The Dollar Falls to Two-Month Low
The Dollar’s Decline
The dollar fell to its lowest level in over two months on Monday, extending a slide from the previous week. Investors believe that the U.S. Federal Reserve has completed its interest rate hike cycle and are now assessing when the central bank may start to cut rates.
Dollar Index and Market Conditions
The dollar index reached a low of 103.46, its weakest level since September 1, after a significant drop of nearly 2% the previous week. This marked the biggest weekly percentage decline since mid-July. Recent data has shown a slowdown in the economy and inflation pressures, leading markets to price out any additional Fed rate hikes.
Economic Calendar and Market Expectations
The economic calendar is relatively light due to the shortened work week in the U.S. with the Thanksgiving Day holiday on Thursday. Markets are currently speculating on when the Fed may begin to cut rates, with a greater than 50% chance of a cut of at least 25 basis points by May, according to CME’s FedWatch Tool.
Market Analysis and Expert Opinion
Joseph Trevisani, a senior analyst at FXStreet.com, believes that the market is convinced that the Fed has finished raising rates, leading to a gradual weakening of the dollar. He also mentioned that the Fed is focused on propping up rates, not necessarily the dollar.
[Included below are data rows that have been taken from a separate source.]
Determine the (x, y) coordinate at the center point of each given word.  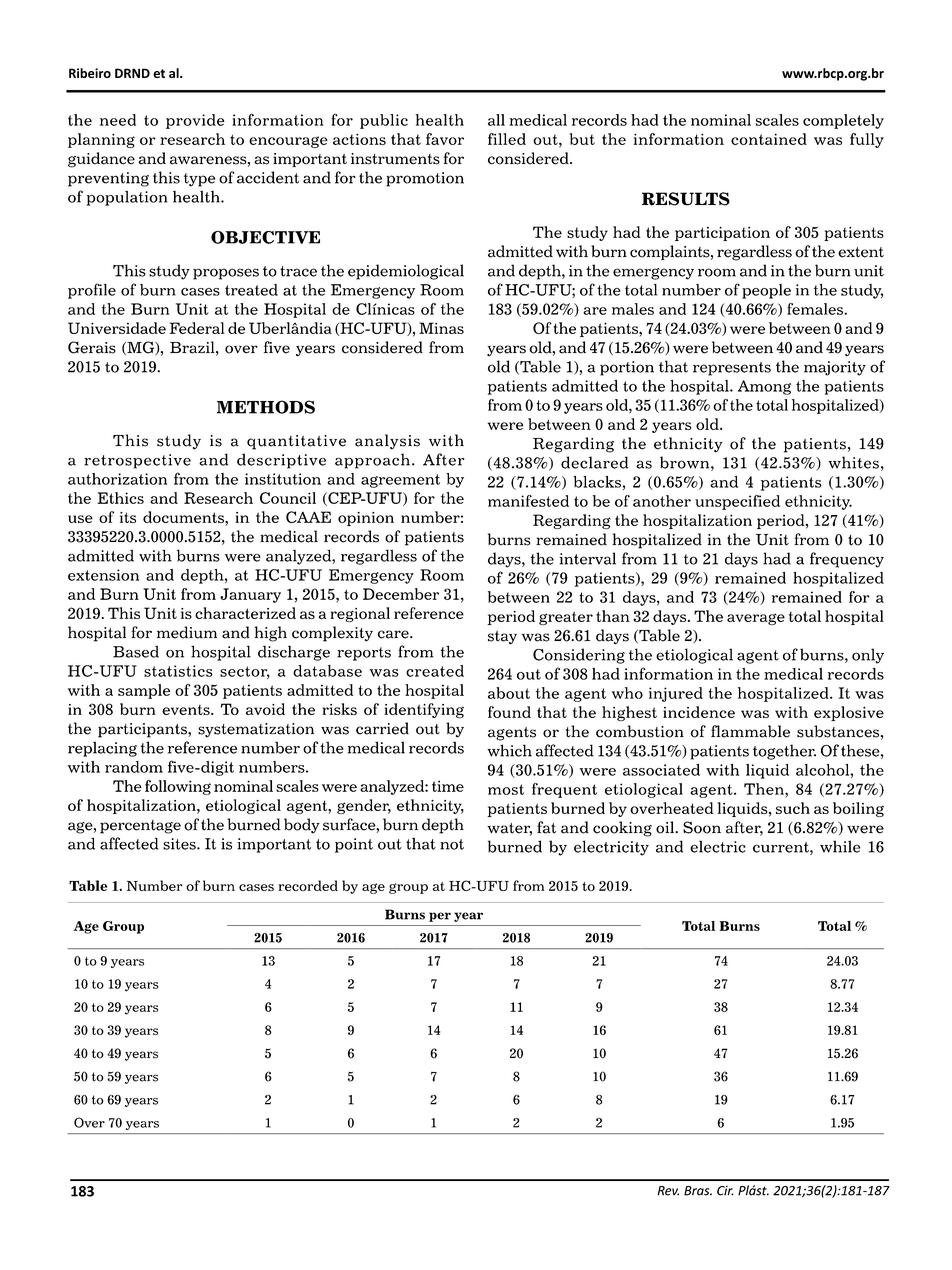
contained (769, 139)
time (448, 786)
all (496, 120)
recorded (308, 885)
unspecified (737, 502)
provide (195, 121)
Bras (698, 1191)
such (793, 808)
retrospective (137, 461)
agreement (400, 481)
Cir (725, 1191)
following (178, 787)
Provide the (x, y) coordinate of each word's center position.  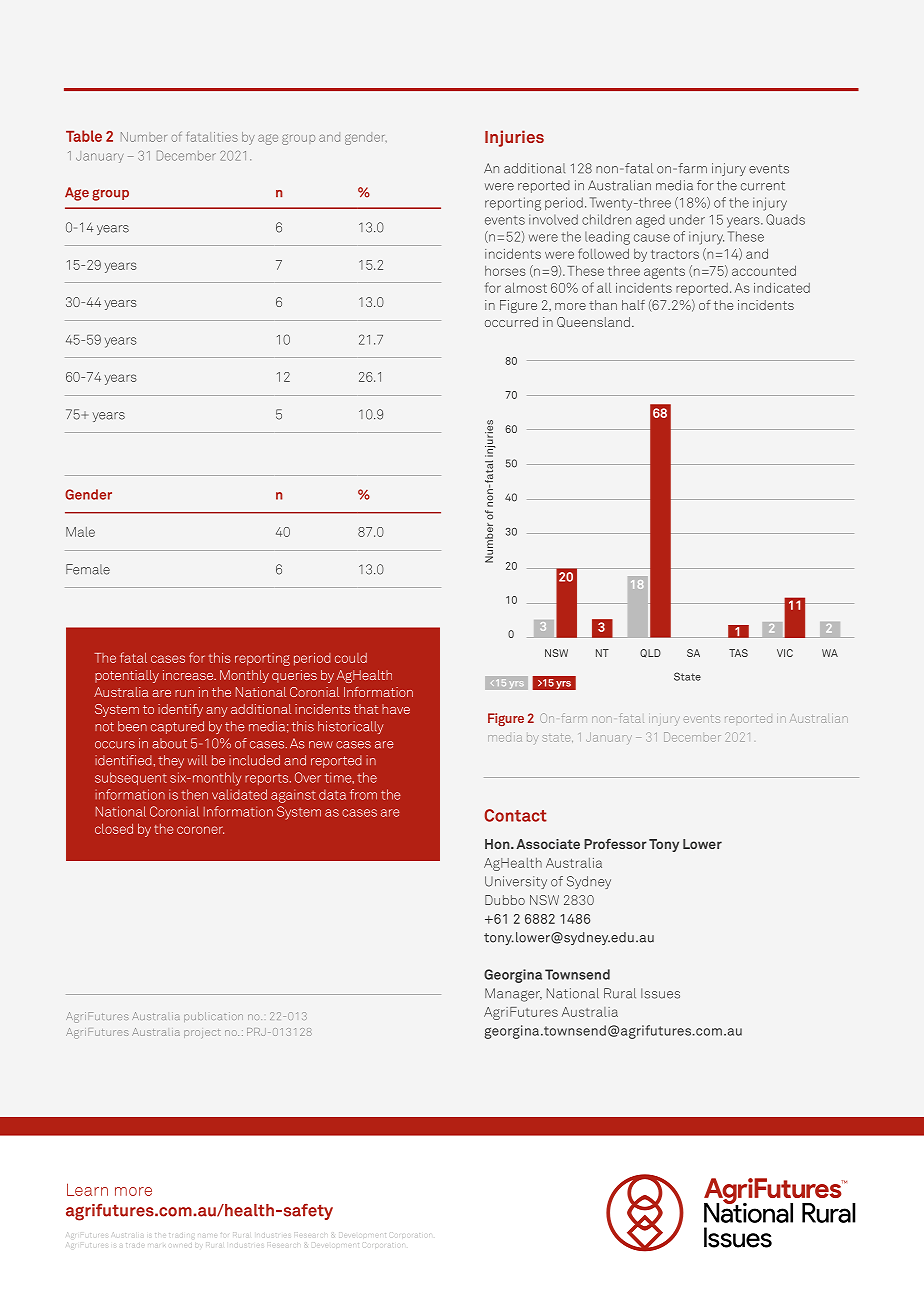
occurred (511, 322)
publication (213, 1017)
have (396, 709)
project (202, 1033)
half (633, 305)
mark (157, 1245)
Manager (513, 995)
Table (84, 136)
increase (189, 675)
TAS (738, 653)
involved (553, 219)
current (763, 186)
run (184, 693)
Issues (660, 993)
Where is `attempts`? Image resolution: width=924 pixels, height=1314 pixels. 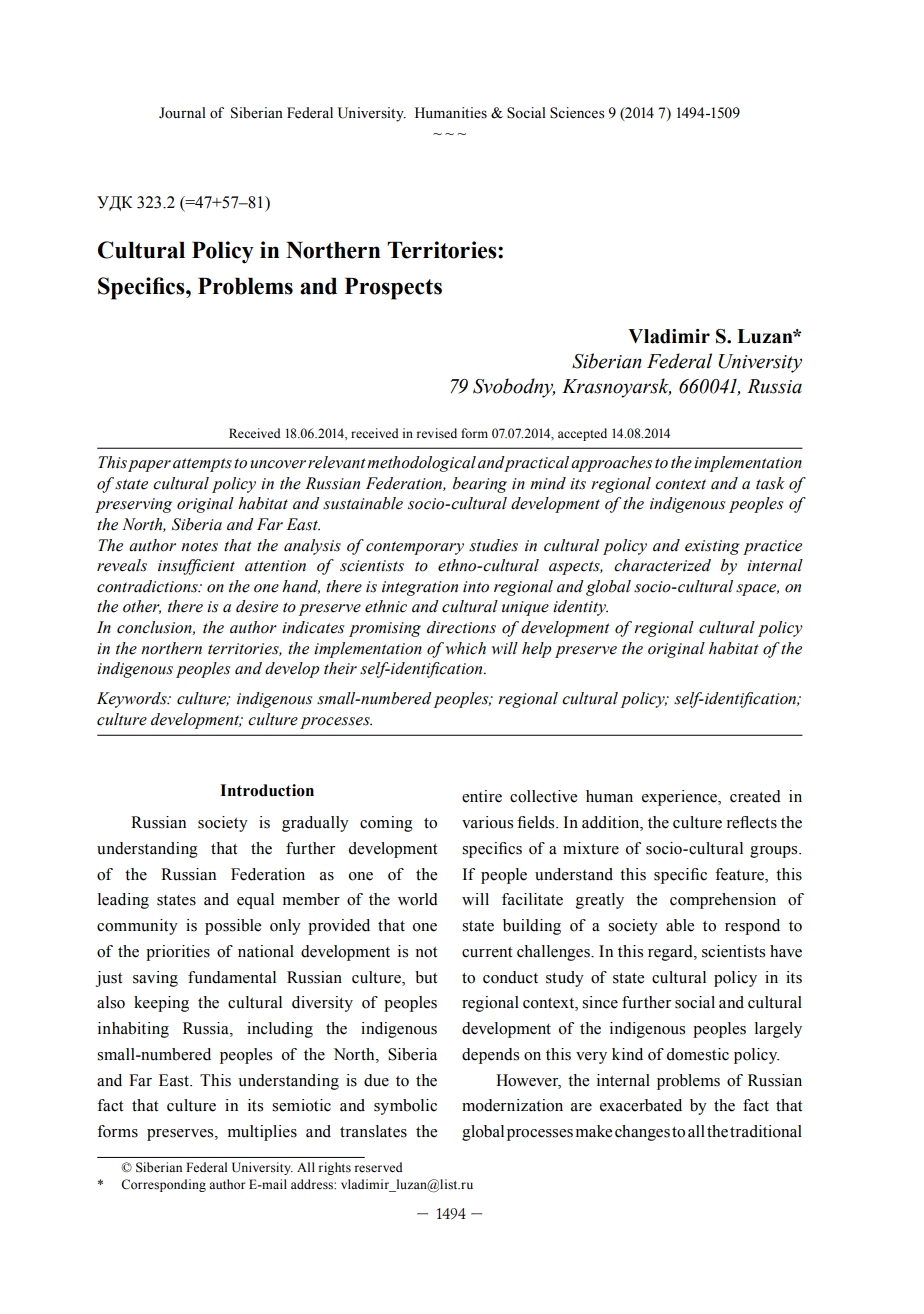 attempts is located at coordinates (202, 465).
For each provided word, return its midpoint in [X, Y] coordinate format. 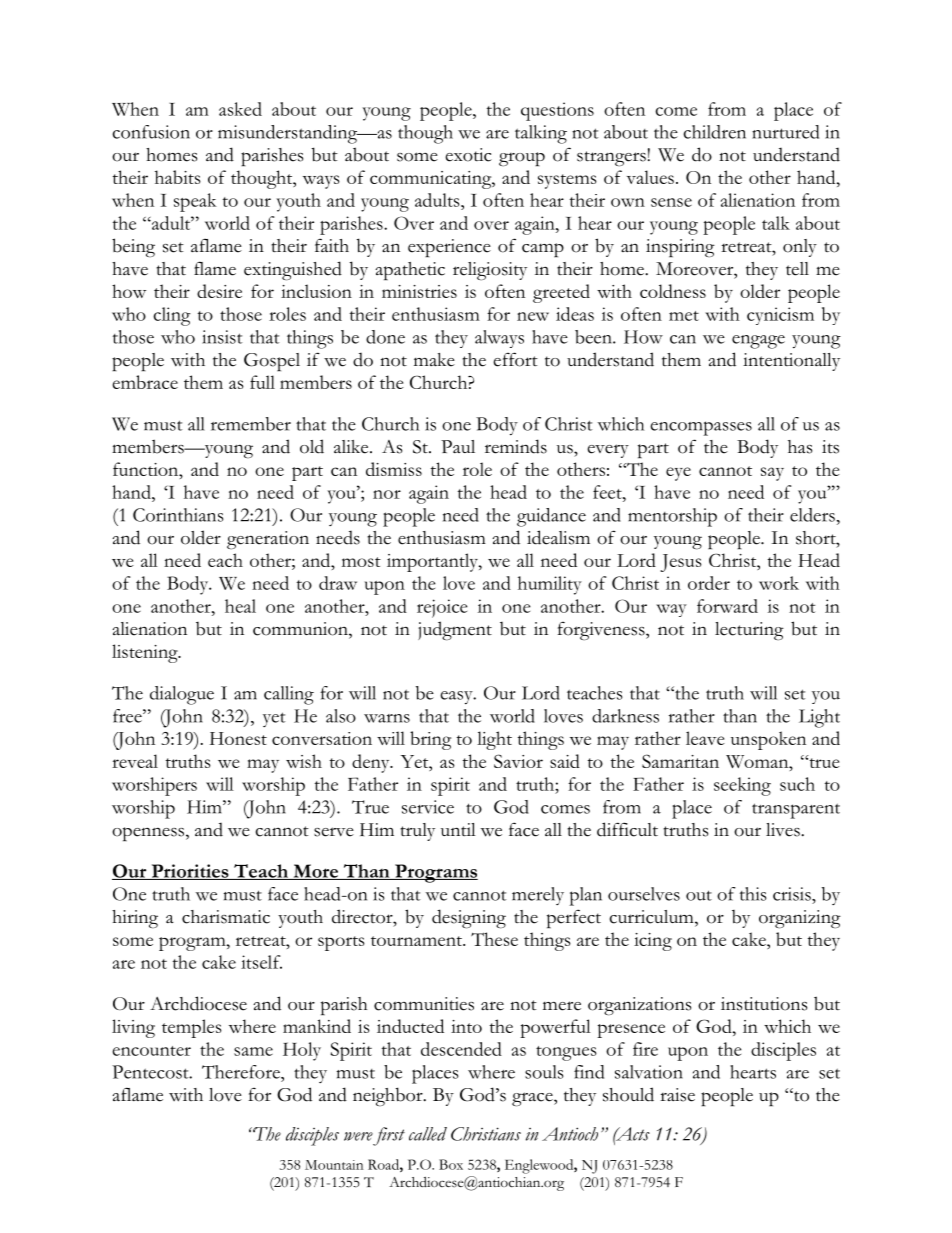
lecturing [749, 631]
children [714, 132]
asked [240, 109]
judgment [455, 631]
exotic [468, 155]
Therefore [242, 1072]
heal [240, 606]
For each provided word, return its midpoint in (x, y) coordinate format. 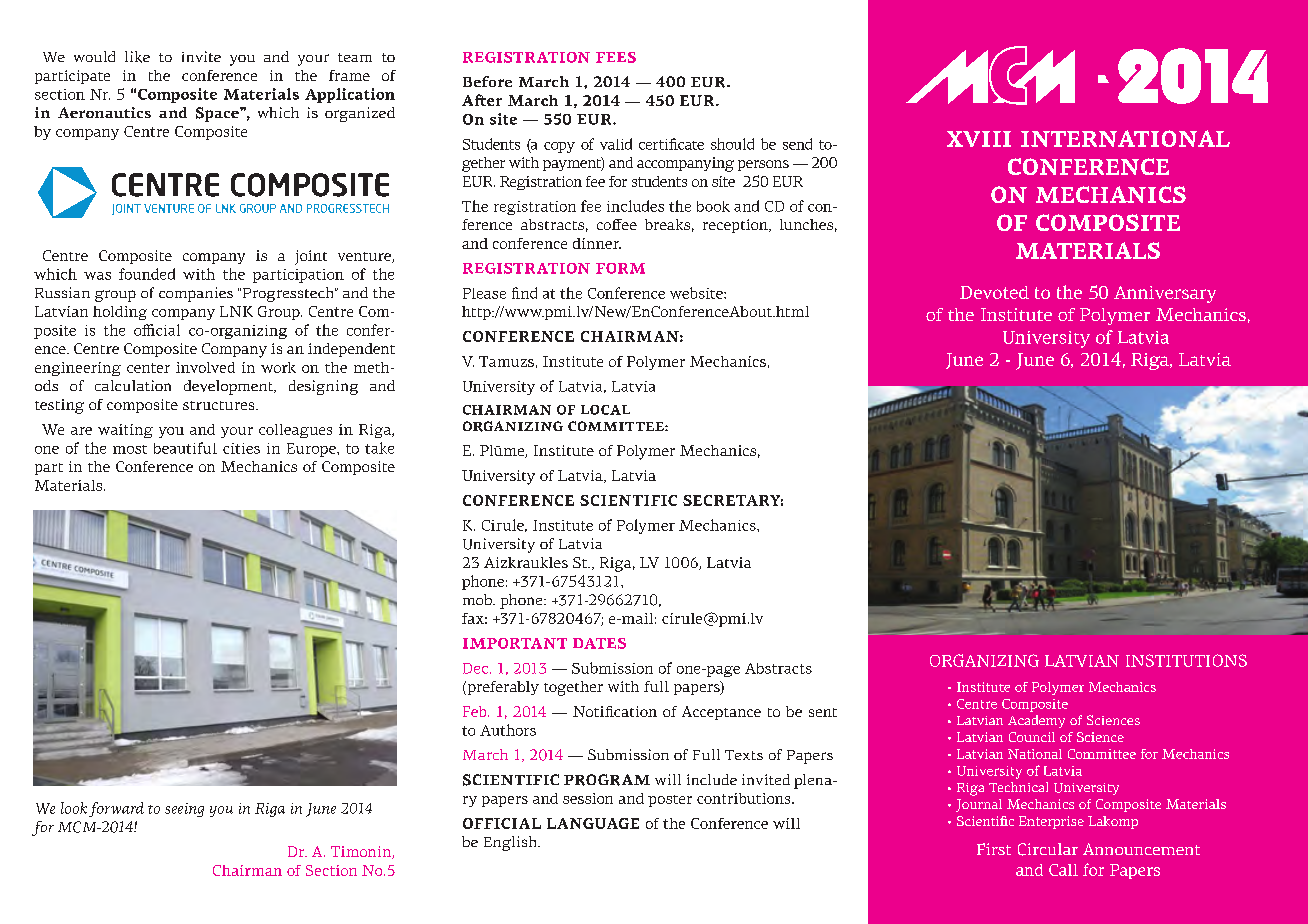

Upcoming Events and Currency Movements
Later on Monday, Federal Reserve Bank of Richmond President Thomas Barkin is scheduled to speak. Additionally, minutes from the Fed’s latest meeting are set to be released on Tuesday, and investors will be looking for any signals on the central bank’s policy path. Against the softer greenback, the euro hit its highest level since August 30 at $1.0945, while the yen firmed to a 6-1/2-week high of 148.09 per dollar. The euro has been strengthening on expectations that the European Central Bank (ECB) will maintain its rate hike cycle after the Fed has finished.
Global Market Developments
Moody’s unexpectedly upgraded the outlook on Italy’s ‘Baa3’ sovereign rating to stable from negative and upgraded Portugal’s rating by two notches to ‘A3’. Sterling traded at $1.2485, reaching a two-month high of $1.2511.